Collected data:
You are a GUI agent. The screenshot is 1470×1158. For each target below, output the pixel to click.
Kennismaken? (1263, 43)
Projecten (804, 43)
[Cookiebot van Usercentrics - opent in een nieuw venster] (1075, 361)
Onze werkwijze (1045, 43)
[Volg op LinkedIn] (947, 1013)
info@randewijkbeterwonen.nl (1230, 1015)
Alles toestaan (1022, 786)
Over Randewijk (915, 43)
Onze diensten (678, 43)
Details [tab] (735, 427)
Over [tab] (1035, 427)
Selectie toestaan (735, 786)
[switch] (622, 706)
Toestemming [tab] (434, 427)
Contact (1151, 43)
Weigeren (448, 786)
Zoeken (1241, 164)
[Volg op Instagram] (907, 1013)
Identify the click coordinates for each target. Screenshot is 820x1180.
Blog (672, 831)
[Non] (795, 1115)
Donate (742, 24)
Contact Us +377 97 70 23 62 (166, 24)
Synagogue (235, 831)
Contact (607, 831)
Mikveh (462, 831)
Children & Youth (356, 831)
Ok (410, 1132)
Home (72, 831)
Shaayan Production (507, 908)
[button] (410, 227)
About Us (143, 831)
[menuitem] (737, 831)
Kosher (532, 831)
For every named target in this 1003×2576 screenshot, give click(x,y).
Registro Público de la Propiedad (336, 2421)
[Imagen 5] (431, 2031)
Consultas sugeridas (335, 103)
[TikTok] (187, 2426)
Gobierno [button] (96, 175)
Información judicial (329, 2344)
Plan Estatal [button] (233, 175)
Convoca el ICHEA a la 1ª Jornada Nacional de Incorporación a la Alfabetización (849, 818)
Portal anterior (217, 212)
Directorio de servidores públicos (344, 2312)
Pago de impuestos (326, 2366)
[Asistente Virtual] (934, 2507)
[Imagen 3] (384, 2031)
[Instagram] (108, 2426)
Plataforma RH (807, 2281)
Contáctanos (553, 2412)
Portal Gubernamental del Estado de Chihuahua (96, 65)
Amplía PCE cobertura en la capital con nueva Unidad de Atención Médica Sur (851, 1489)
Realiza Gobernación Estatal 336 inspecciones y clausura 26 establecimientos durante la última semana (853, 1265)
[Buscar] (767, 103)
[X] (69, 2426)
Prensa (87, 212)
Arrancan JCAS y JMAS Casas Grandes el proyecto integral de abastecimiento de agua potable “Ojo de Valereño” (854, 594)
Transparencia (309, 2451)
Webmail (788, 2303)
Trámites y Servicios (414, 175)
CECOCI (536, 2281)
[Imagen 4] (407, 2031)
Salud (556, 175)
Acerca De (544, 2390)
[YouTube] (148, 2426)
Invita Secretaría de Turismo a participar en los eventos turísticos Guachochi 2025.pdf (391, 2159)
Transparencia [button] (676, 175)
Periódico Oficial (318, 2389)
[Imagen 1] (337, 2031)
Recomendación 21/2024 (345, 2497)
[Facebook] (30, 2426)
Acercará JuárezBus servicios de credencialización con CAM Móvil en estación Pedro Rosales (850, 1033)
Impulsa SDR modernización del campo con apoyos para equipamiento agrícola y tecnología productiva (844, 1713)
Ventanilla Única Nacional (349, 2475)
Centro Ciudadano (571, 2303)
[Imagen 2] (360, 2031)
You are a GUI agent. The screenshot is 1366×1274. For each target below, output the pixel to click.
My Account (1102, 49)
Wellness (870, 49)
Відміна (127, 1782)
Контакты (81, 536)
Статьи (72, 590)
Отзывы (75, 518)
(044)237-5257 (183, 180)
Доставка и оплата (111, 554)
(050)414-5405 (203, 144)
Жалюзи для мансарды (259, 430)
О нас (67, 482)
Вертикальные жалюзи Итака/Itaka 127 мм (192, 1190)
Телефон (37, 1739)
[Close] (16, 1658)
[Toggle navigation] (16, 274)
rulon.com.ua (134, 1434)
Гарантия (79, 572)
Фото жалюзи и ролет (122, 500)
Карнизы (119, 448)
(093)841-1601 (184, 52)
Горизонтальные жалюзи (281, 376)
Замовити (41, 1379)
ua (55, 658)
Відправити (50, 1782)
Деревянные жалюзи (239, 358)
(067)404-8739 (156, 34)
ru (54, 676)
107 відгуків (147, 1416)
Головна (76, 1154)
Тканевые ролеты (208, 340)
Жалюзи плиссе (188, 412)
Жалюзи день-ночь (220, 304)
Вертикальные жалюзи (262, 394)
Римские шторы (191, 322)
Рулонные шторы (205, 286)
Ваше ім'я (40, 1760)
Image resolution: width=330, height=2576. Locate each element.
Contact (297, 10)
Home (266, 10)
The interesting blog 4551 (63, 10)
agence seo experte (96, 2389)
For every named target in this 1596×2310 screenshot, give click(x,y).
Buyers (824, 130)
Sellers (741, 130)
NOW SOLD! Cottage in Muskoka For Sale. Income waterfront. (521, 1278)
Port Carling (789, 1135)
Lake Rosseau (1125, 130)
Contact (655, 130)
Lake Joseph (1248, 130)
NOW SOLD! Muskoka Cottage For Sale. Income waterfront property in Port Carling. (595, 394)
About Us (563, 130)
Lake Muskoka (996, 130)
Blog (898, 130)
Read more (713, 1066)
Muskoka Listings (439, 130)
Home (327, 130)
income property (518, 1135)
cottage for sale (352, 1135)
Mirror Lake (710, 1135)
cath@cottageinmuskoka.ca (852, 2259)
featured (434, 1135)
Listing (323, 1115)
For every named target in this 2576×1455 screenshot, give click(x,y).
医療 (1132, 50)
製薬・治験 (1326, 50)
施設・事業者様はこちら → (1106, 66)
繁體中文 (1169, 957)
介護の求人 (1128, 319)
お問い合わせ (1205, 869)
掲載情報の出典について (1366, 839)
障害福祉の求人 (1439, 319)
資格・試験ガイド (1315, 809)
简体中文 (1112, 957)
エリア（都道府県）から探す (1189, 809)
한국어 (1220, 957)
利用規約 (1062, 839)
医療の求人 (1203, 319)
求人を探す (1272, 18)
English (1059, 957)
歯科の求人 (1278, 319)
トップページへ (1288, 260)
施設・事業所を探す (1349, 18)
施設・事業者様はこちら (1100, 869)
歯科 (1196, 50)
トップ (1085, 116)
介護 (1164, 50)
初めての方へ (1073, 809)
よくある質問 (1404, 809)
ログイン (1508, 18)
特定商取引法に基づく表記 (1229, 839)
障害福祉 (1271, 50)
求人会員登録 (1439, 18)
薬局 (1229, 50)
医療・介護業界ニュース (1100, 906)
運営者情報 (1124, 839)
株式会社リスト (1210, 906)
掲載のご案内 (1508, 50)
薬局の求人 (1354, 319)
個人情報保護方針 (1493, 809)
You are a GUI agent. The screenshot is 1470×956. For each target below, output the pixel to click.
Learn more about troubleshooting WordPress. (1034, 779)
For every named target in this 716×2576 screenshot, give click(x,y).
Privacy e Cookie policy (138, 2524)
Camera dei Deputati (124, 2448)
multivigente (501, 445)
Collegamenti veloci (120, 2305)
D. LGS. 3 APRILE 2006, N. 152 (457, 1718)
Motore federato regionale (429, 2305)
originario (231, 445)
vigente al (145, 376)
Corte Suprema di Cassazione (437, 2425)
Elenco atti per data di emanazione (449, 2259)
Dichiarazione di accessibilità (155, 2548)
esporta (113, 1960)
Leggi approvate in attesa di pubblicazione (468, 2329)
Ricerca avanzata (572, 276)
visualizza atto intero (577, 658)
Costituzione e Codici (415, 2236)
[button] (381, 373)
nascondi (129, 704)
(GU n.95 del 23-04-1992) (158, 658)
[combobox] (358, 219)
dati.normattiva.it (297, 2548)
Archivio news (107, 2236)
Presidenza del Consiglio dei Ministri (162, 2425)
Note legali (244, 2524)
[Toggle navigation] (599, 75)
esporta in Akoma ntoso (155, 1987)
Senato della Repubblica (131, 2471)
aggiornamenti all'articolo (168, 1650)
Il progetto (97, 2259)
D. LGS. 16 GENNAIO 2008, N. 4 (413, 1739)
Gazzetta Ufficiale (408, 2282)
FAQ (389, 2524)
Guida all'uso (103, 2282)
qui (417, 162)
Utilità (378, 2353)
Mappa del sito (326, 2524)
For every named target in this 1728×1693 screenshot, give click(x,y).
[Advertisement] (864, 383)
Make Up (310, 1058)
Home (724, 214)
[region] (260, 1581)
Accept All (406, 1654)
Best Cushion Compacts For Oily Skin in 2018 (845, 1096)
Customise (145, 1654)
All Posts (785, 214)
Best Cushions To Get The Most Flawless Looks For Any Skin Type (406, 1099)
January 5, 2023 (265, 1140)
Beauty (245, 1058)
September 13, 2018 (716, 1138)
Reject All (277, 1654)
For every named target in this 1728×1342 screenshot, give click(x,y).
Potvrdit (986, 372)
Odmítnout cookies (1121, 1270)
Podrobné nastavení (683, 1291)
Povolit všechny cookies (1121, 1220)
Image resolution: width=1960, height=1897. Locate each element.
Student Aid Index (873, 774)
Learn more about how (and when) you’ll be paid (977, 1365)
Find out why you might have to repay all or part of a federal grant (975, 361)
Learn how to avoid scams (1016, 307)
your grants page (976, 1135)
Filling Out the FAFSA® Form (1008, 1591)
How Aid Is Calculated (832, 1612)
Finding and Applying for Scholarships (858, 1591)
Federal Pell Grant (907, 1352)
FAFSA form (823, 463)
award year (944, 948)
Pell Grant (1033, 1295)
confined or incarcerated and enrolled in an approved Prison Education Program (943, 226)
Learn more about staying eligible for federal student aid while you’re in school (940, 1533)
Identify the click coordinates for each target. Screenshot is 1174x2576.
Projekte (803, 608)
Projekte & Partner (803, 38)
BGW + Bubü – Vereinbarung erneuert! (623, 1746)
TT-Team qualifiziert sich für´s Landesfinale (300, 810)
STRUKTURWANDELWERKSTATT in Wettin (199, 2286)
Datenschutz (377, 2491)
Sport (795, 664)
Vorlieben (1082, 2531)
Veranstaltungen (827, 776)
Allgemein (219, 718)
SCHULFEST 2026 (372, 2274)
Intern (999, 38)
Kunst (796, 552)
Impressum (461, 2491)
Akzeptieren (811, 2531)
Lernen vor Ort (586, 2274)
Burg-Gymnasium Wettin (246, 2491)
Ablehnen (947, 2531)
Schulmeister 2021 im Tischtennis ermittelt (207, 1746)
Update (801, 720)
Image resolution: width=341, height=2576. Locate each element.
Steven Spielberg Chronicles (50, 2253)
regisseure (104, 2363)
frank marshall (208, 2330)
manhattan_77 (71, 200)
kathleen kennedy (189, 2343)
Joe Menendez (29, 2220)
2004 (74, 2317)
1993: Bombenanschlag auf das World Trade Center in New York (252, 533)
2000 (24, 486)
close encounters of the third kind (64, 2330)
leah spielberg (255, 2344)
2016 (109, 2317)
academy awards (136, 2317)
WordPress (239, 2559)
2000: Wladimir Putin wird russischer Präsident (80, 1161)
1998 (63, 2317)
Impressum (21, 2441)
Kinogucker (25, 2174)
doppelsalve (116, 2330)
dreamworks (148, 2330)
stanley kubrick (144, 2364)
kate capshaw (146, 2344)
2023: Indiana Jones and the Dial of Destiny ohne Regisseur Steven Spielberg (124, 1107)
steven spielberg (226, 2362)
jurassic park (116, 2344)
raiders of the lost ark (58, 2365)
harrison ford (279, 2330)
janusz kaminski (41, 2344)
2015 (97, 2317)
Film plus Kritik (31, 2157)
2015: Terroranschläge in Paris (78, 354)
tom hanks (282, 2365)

◆ **Exercise requirements**: Transcribe each line of the data above, unaltered, from the one where "掲載のご案内 (1508, 50)" appears to the one where "Ricerca avanzata (572, 276)" appears, inclusive of both.

◆ **Response box**:
掲載のご案内 (1508, 50)
薬局の求人 (1354, 319)
個人情報保護方針 (1493, 809)
You are a GUI agent. The screenshot is 1470×956. For each target below, output the pixel to click.
Learn more about troubleshooting WordPress. (1034, 779)
For every named target in this 716×2576 screenshot, give click(x,y).
Privacy e Cookie policy (138, 2524)
Camera dei Deputati (124, 2448)
multivigente (501, 445)
Collegamenti veloci (120, 2305)
D. LGS. 3 APRILE 2006, N. 152 (457, 1718)
Motore federato regionale (429, 2305)
originario (231, 445)
vigente al (145, 376)
Corte Suprema di Cassazione (437, 2425)
Elenco atti per data di emanazione (449, 2259)
Dichiarazione di accessibilità (155, 2548)
esporta (113, 1960)
Leggi approvate in attesa di pubblicazione (468, 2329)
Ricerca avanzata (572, 276)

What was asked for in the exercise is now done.